The implementation of Martha’s Rule in the NHS will take a phased approach, beginning with at least 100 adult and paediatric acute provider sites who already offer a 24/7 critical care outreach capability.

Provider sites that offer these services are asked to formally register an expression of interest in being part of the first phase of the programme. Providers are asked to submit this by 9am on Wednesday 10 April 2024.

Our Martha’s Rule expression of interest information pack supports providers to do this and includes instructions on how expressions of interest should be submitted.

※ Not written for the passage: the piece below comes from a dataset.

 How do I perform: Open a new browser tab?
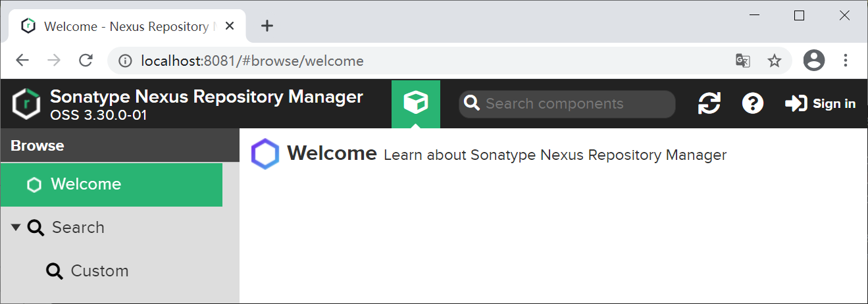tap(267, 26)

The pack also provides detail on the criteria for participation, and outlines the support offer from NHS England, detailing additional funding for activity including, the production of project resources, clinical backfill and procurement of quality improvement/project management support. The pack will also outline the role of the adult and paediatric critical care operational delivery networks (ODNs) in relation to Martha’s Rule and describe the offer of specialist implementation support and expertise from the Health Innovation Network’s patient safety collaboratives.

We will announce the first phase sites as soon as possible, once we have completed our assessment of the expressions of interest.

The first phase will take place across 2024/25 and will focus on supporting participating provider sites to devise and agree a standardised approach to all 3 elements of Martha’s Rule, ahead of scale up to the remaining sites in England in the following years.

Further developments

The focused approach at the initial provider sites will inform the development of wider national policy proposals for Martha’s Rule that can be expanded in a phased way across the NHS from 2025/26. We will also identify ways to roll out an adapted Martha’s Rule model across other settings including community and mental health hospitals where the processes may not apply in the same way.

Other measures to improve the identification of deterioration

Martha’s Rule will build on the evaluation of NHS England’s Worry and Concern Improvement Collaborative which involves 7 regional pilots and began in 2023. They have been testing and implementing methods for patients, families and carers to escalate their concerns about deterioration and to input their views about their illness into the health record.

The introduction of Martha’s Rule comes alongside other measures to improve the identification of deterioration, including the rollout last November of a new early warning system for staff treating children, built on similar systems already in place for adult, newborn, and maternity services.

To ensure that Martha’s Rule is effective, it will be implemented alongside an integrated programme to improve the management of deterioration using the ‘PIER’ framework, which helps systems to prevent, identify, escalate and respond to physical deterioration. This work will improve how the NHS supports staff to manage deterioration and encourage greater involvement from patients, families, and carers.